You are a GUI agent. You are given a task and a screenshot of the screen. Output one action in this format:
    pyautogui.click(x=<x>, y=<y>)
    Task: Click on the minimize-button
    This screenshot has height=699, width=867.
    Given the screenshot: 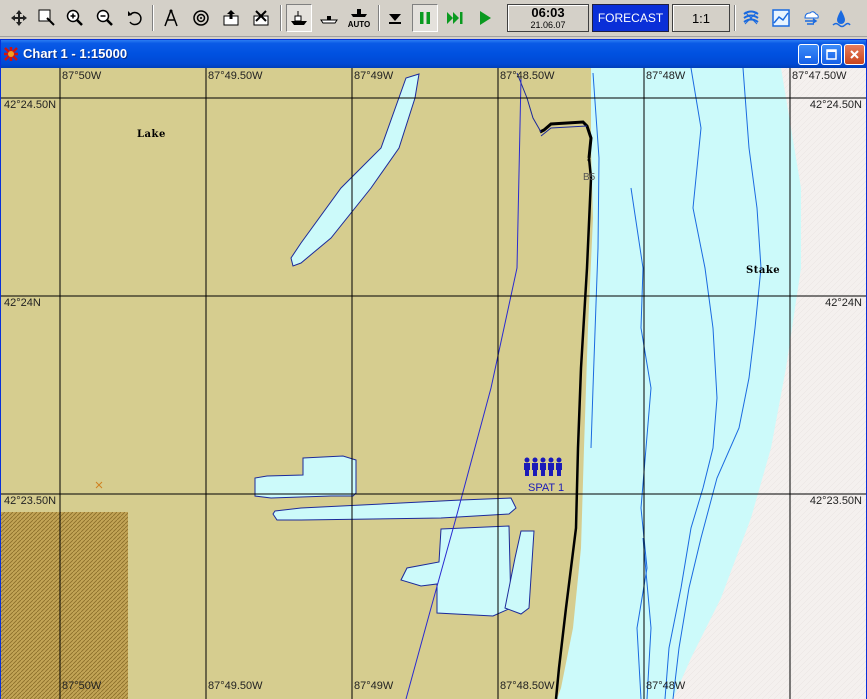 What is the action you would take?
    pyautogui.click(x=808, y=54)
---
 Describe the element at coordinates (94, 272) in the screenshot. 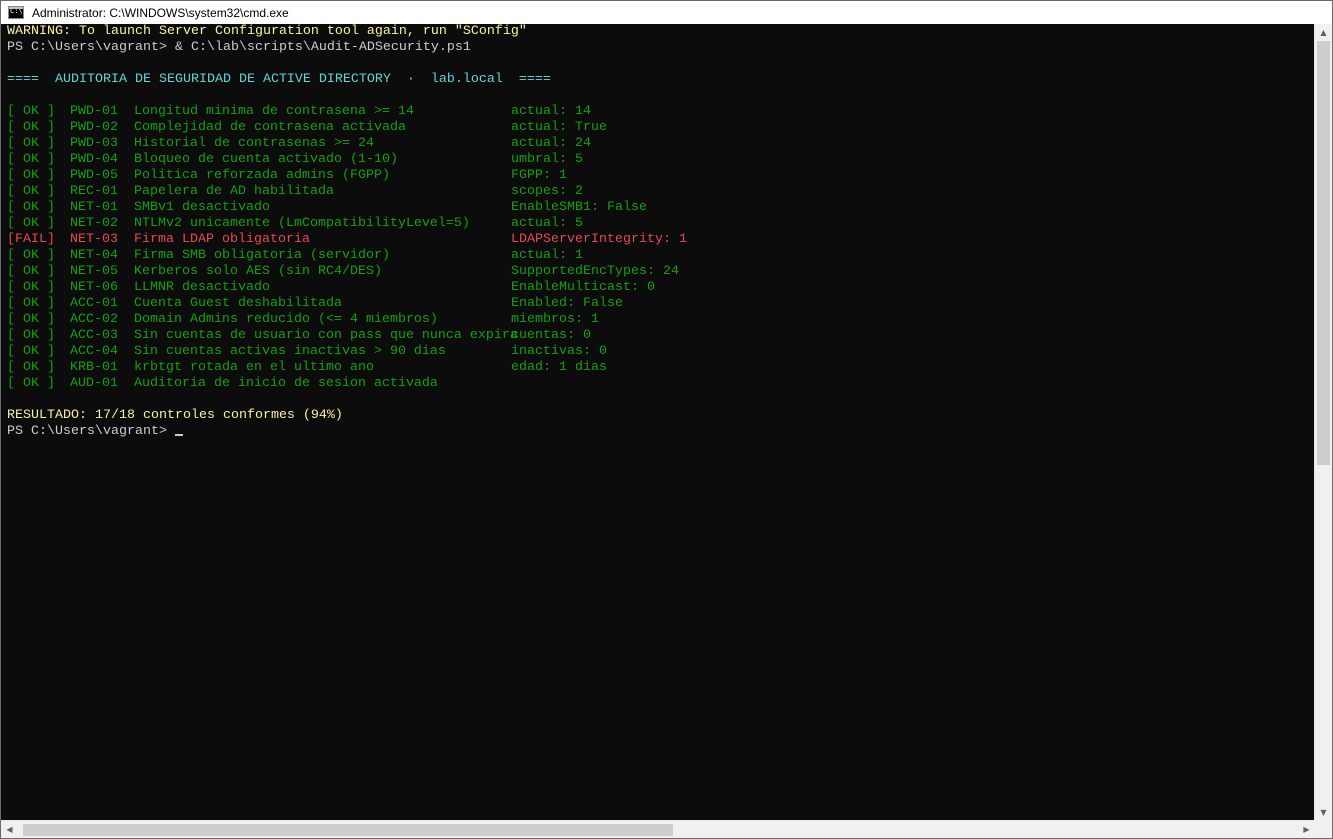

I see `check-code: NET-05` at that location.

REQUIRED ACTION. Starting at the line that contains "Describe the element" and stopping after the line that contains "at that location.", rewrite those lines of the rows with "screenshot" changed to "image" and everything else the same. Leave the pictures out of your answer.

RESPONSE AREA.
 Describe the element at coordinates (94, 272) in the image. 

I see `check-code: NET-05` at that location.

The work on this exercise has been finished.